## EXERCISE OBJECTIVE
Return the rows unchanged, from the line with "Task: Select the A4 document preset" to the line with "Action: pos(260,290)", inclusive. Omit the pictures from your answer.

## EXERCISE INPUTS
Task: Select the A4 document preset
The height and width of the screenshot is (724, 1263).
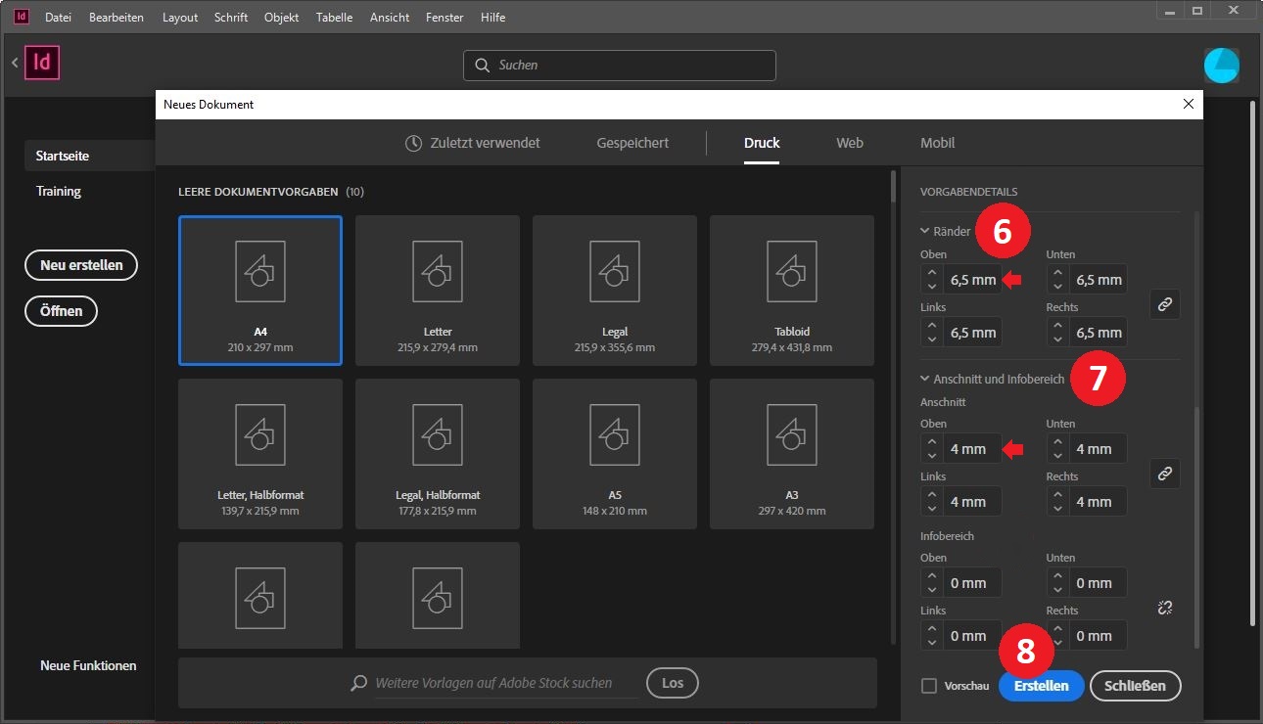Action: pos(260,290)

---

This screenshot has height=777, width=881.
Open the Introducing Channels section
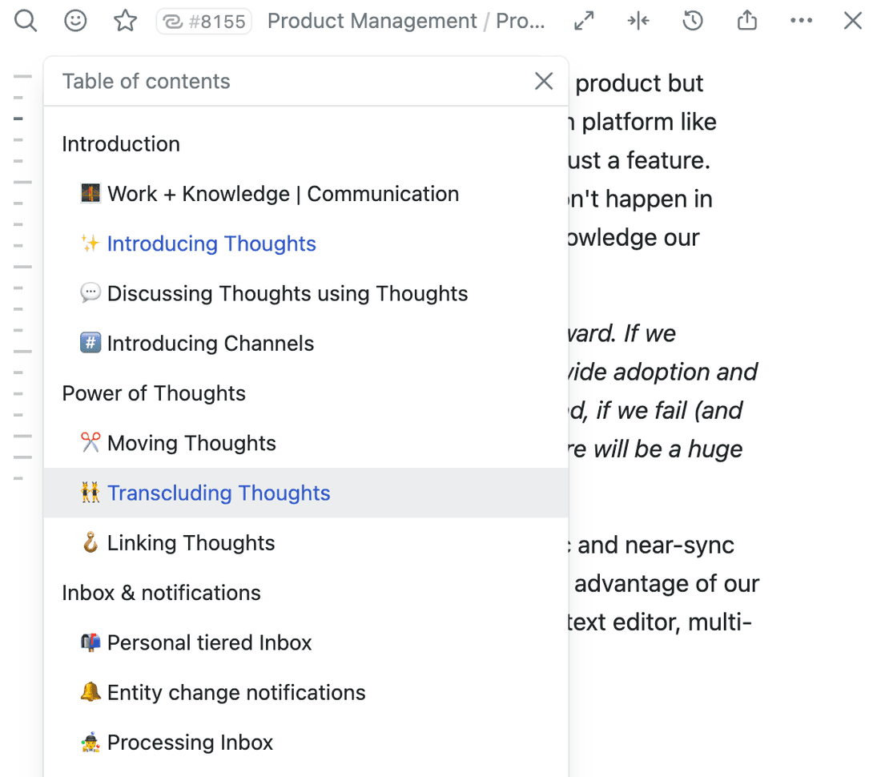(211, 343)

## FINISHED TASK
Task: Select the A4 document preset
The height and width of the screenshot is (724, 1263).
Action: pos(260,290)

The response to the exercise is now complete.